É na rua destas cidades que vamos confirmar que o seu interesse histórico, cultural e social foi atropelado pela voracidade do consumo e do entretenimento. A cidade que se manifesta nos seus cafés, na gastronomia, nas livrarias, nos museus é agora um mapa de pontos a assinalar para garantir que usufruímos de tudo o que pagámos, como quem lambe as bordas do prato para não deixar nem uma migalhinha.
«Vender a ideia do turismo a partir da pseudociência económica e de uma ferramenta ideológica chamada "marketing do território" passou a ser o instrumento para cooptar até instituições públicas que sempre aplicaram critérios científicos nas suas decisões.»
No meio dessa sofreguidão, aos encontrões, alheados da vida que nessas cidades ainda existe, somos a espécie invasora da história, o hóspede extraterrestre que contribui para a colonização da terra dos outros, como na ficção científica.
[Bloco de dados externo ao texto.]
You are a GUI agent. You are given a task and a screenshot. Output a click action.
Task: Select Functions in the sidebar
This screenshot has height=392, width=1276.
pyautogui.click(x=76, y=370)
E tal como nessas distopias ficcionais, só contribuímos para a sua destruição, porque no capitalismo nada se cria, tudo se consome.
Leio, por estes dias, a autobiografia de Antoni Tàpies onde o pintor barcelonês, em pleno franquismo, vai descrevendo a sua Barcelona, as mudanças da Barcelona dos seus avós e pais, o sonho e as espirações da República, o horror da Guerra Civil e o progresso social e cultural da cidade. Já no fim da sua vida, Tàpies mostrou-se desiludido e triste com o decurso do fim da União Soviética, com o regresso da guerra à Europa (os Balcãs) e a própria dinâmica política da União Europeia. Associo este relato a outros que fui lendo de Villa-Matas, de Bolaño (que ali viveu muitos anos) ou de Miró e compreendo que uma forma de sermos solidários com as cidades e o seu povo é ir ao encontro da história do seu tempo e fazermos, também, o mesmo exercício de memória, de salvaguarda dessa memória, de rejeição da subversão da memória e a intransigência em não permitirmos que os nossos mecanismos de salvaguarda do património sejam mercadorizados e subvertidos para defender interesses que não são os nossos e que nos vão transformando, a todos, em figurantes da diversão alheia.